The use of analytics in software testing will positively impact efficiency and effectiveness quality process as well as overall release cycles. There are multiple features of analytics which can be leveraged into the software testing landscape like AI and ML led platforms can help in defect analysis, log analytics, test prioritization, improvement in overall test coverage, and automated test case generation. Predictive analytics to spot future failures in view of the past data sources. Enabling pre- cognitive defect healing & proactive defect prevention. Advanced Visualization in form of real time data of test performance, test history charts & Error logs in dashboard can create significant grounds to improve the testing procedures of the future. Touchless fully automated testing across software development life cycle. Along with robotics, ML, conversational AI or natural language processing etc. Use of various analytics techniques such as ANN, NLP, reinforcement learning, deep learning etc. for automation of the testing methods and processes.

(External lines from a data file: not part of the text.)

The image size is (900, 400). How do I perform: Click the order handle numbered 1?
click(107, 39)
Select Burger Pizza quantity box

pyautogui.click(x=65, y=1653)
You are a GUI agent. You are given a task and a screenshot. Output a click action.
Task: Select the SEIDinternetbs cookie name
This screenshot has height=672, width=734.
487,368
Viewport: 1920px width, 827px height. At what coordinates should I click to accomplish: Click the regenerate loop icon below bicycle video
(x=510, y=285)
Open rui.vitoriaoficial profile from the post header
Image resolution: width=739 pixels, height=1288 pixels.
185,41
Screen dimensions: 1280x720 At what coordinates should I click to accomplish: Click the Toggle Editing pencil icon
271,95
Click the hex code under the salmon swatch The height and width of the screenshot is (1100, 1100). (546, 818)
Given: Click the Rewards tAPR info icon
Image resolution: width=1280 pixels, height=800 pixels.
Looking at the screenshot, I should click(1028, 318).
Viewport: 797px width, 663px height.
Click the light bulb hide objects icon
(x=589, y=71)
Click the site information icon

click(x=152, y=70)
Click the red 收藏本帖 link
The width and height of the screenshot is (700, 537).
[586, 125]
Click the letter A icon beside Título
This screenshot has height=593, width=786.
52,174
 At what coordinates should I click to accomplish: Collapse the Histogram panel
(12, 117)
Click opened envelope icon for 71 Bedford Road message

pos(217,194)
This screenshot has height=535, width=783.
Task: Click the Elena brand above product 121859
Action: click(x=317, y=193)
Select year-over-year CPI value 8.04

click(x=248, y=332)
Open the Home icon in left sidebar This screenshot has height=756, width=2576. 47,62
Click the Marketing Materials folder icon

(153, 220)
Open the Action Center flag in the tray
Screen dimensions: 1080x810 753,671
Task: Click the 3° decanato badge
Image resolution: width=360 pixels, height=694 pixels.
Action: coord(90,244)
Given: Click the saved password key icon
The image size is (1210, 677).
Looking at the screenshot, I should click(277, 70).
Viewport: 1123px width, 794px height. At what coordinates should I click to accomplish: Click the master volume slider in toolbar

Use of open source test automation solutions like Selenium and Appium for web and mobile have a high impact in automation and digital transformation.

Many players in the market are showcasing their 'analytics in testing' capabilities via AI/ML. Some of the AI powered tools in the market are NIA, Applitools, SauceLabs, Testim, Sealights, Mabl, ReTest etc. There is huge potential for touchless fully automated analytics based software testing which focuses on automated defect identification as well as automated healing (via bots). Most of the competitors has rolled the solutions under the umbrella of QA services solution or automated software testing solution.